In parallel with the attempted mending of fences with North Korea and Russia, Donald Trump’s belligerent tweet against Iran and its nuclear programme is bound to make the waters murkier. The country, the US President has warned, will have to “pay a price few countries have ever paid before”.
We do not know whether he has alluded to Iraq under the presidency of George Bush. Yet we do know that the threat has been readily endorsed by the US National Security Adviser, John Bolton, who has buttressed the President’s bluster with his supplementary ~ it is not a random act or empty bluster but part of a considered move by the US administration to ratchet up the economic, political and psychological pressure on Iran.
Almost predictably, President Rouhani has binned the threats from the White House as psychological warfare, an attempt by Mr Trump to play to the electoral gallery ahead of the midterm elections, in itself a crucial event in the political calendar. The hostile rhetoric between Washington and Tehran escalated after the Iranian President told the US that it shouldn’t “play with the lion’s tail”.
The time for beating the war-drum is not yet; but was the excessive underlining really necessary? Late on Sunday, Trump posted a tweet in capital letters warning Rouhani of “unprecedented consequences”. Suffice it to register that the President of Iran would have got the message just as well, if conveyed in what the printer calls the “upper-lower font”.
The Iranian foreign minister, Mohammad Javad Zarif, responded with a scathing tweet of his own, mimicking Trump’s caps-lock message and warning the US President to “BE CAUTIOUS!” Capital letters have been matched with capitals in what appears to be a new spin on diplomatic messaging.
President Trump may have alienated Europe further still. It is already in sharp disagreement with his decision to pull out of the 2015 nuclear deal. There is no evidence that Iran has violated the deal, but the EU countries are struggling to find credible ways to protect enterprises that are still trading in Iran from the threatened effect of US “secondary sanctions”.
The first sanctions, that relate to banking, are due to come into force in three weeks. In the context of the trilateral equation between the US, Europe, and Iran, Mr Trump appears to be going off at a tangent. The verbal volley and thunder can only dim the chances of reform within Iran, notably the hope of persuading Tehran to change its policy in Syria, Yemen and Iraq.

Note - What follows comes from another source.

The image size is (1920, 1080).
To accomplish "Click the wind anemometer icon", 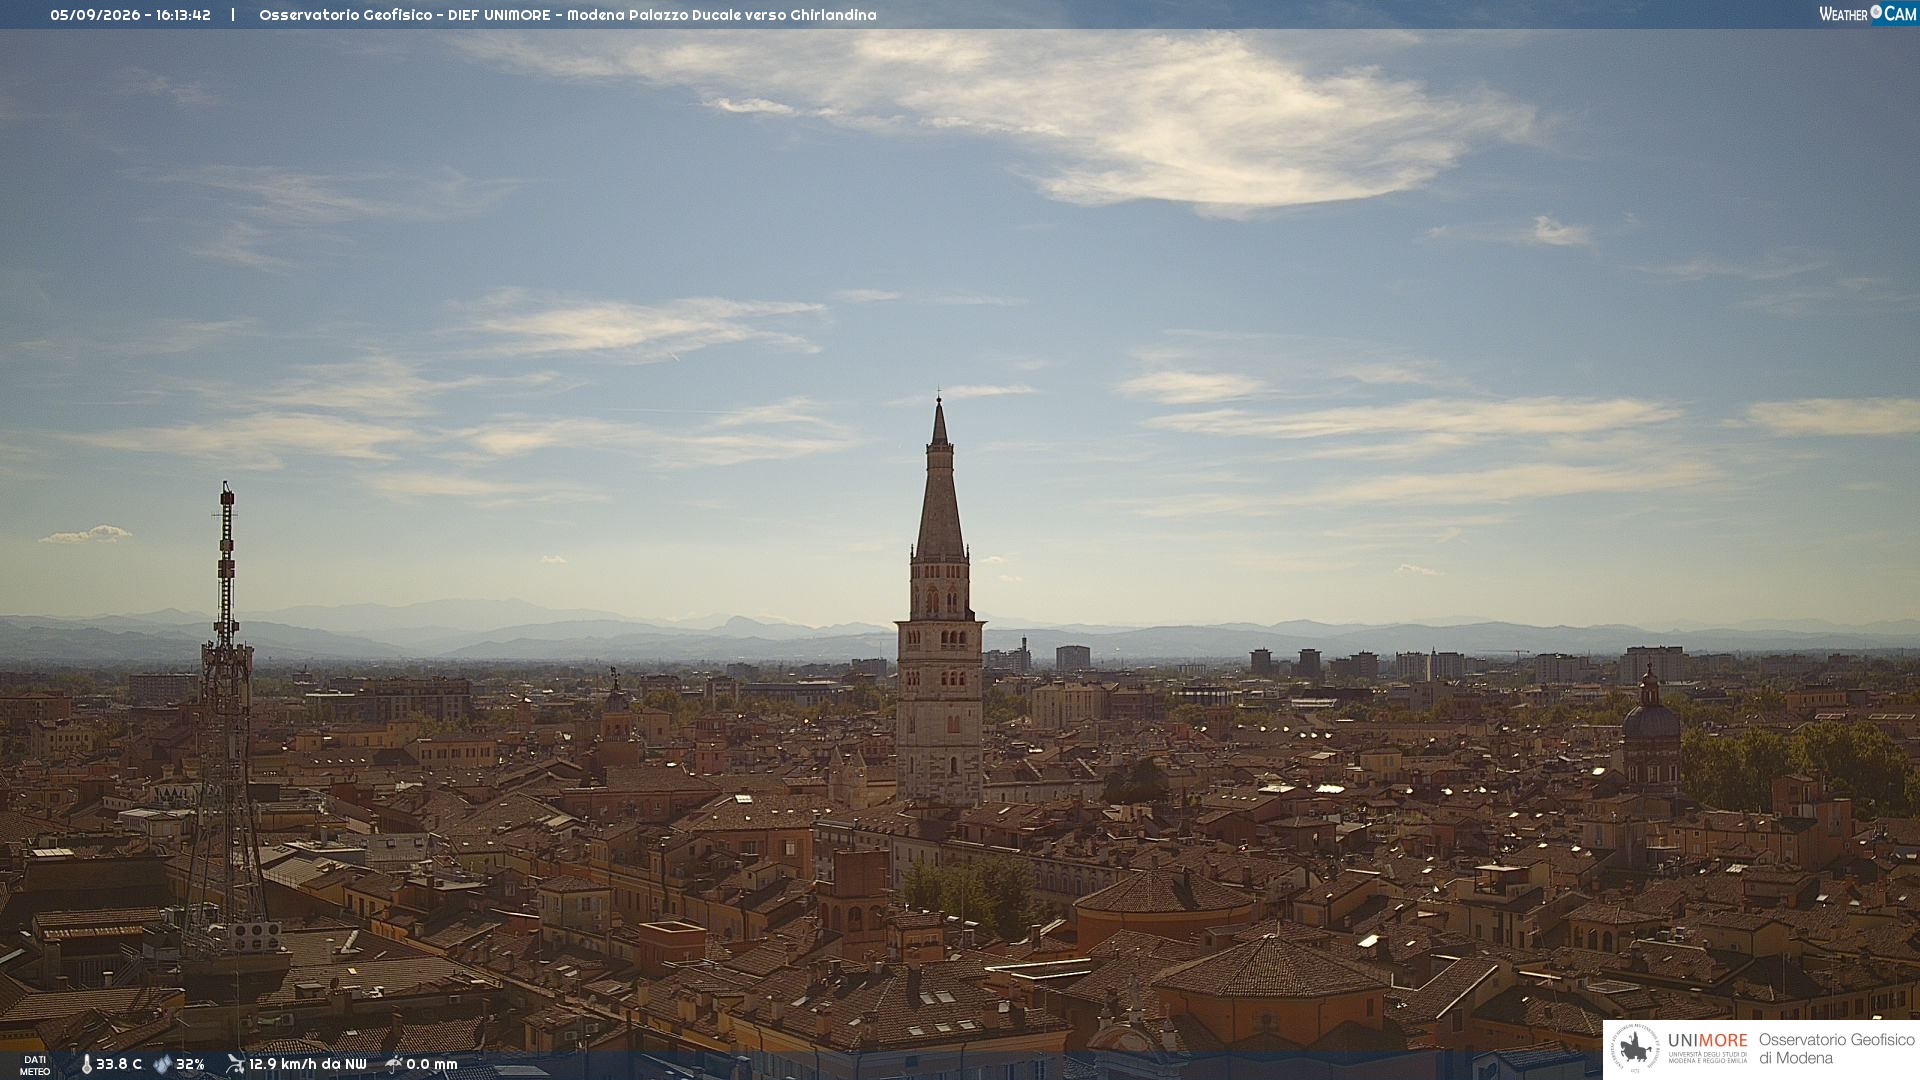I will click(x=235, y=1063).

Almost immediately, the economic impact of Trump’s tweet has been damaging. The Iranian national currency reportedly went into a tailspin. To that can be added the warning by the Emir of Qatar, Tamim bin Hamad Al Thani, that US sanctions could provoke Iran into closing the Strait of Hormuz, thus cutting off European access to Middle East energy supplies. Donald Trump has caused a flutter in the trans-Atlantic roost.